Le corps politique est le titre de la première des cinq nouvelles qui composent le présent volume. Le thème est classique, un homme commun perd progressivement le contrôle de ses mains qui veulent faire la révolution! Le pire, c'est que l'épidémie se propage au monde entirer. Rien de bien follichon dans ce texte: plutôt mal écrit et le thème est sous exploité. Grosse déception à la fin de ces 60 pages, le soufflé retombe sur... rien! Je passe à la suivante, l'esprit plein d'appréhension!

La condition inhumaine. Tout commence par l'agression et le tabassage d'un SDF par une bande de p'tits cons. Il décède des suites de ses blessures et l'un des abrutis trouve dans les affaires de la victime une curieuse cordelette avec trois noeuds. Cet objet va s'avérer magique puis maléfique au fur et à mesure que le héros va le triturer. Autant le début est assez haletant, autant on retombe bien vite dans une classique vengeance d'outre-tombe. La fin bien amenée sauve l'ensemble sans vraiment transcender le lecteur. Là encore les 60 pages sont de trop, Barker aurait gagné en efficacité en étant plus concis. À ce moment de ma lecture, j'avais presque envie de laisser tomber malgré le respect que j'ai pour l'auteur.

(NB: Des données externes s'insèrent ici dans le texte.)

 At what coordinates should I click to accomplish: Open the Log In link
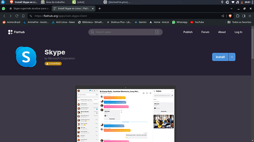tap(238, 32)
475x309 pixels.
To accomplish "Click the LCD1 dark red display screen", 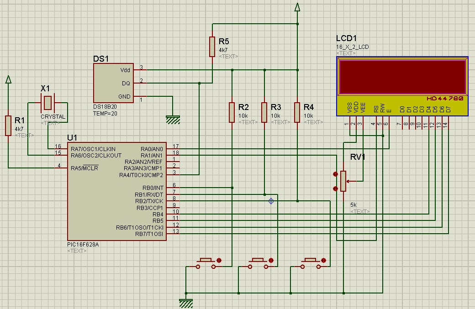I will pyautogui.click(x=402, y=76).
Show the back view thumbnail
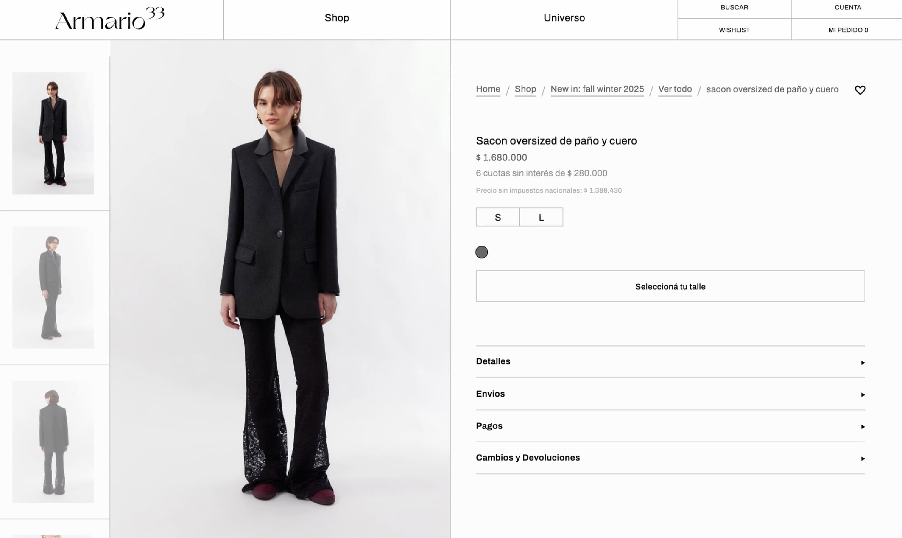Viewport: 902px width, 538px height. coord(53,442)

Apocalypse. La nouvelle éponyme est une réussite et je reprends confiance par la même occasion. On suit un pasteur intégriste, sa femme et leur chauffeur qui font une halte dans un motel où un drame a eu lieu des années auparavant. Justement, les acteurs de ce sanglant fait divers sont de retour d'entre les morts pour rejouer la scène en essayant de modifier les événements, savoir si les choses auraient pu se dérouler autrement. Très bonne histoire que celle-ci, les destins se croisent et finissent par se confondre. Tout en nuance (contrairement aux deux premières nouvelles), on sombre peu à peu en compagnie des malheureux humains, on perd ses repères et finalement la fin nous bluffe. Un bon moment et un Barker qui semble se reprendre.

Retro satanax. Un homme décide de transposer l'Enfer sur Terre afin d'y attirer le seigneur des mouches (Belzébuth en araméen) et sa cohorte de démons. Très brève (6 pages), on nage entre réalité et onirisme, cette nouvelle est plus ouverte et peu caractéristique du style Barker. J'y ai trouvé des similitudes avec l'écriture de Lovecraft dans Démons et merveilles que j'avais dévoré.

Le siècle du désir. Un homme victime d'expérimentation en laboratoire se voit soumis à une libido galopante qui devie rapidement vers la folie furieuse. On replonge là dans les obsessions propres à l'auteur: le sexe, la souffrance et la violence. J'ai bien aimé la caractérisation du héros qui dans un premier temps reste lucide sur ses actes et essaie de comprendre et de contrôler ses pulsions. Mais décidément l'univers de Barker est irrémédiablement sombre comme l'atteste la fin pathétique et triste qui nous est offerte.

Je ressors de cette lecture plutôt déçu avec l'impression que ce volume à part deux pièces intéressantes retourne sur des sentiers que Barker a déjà explorés. Un sentiment de déjà vu ne m'a pas quitté de toute la lecture et je me dis que c'était peut-être Le livre de sang de trop. À réserver aux amateurs!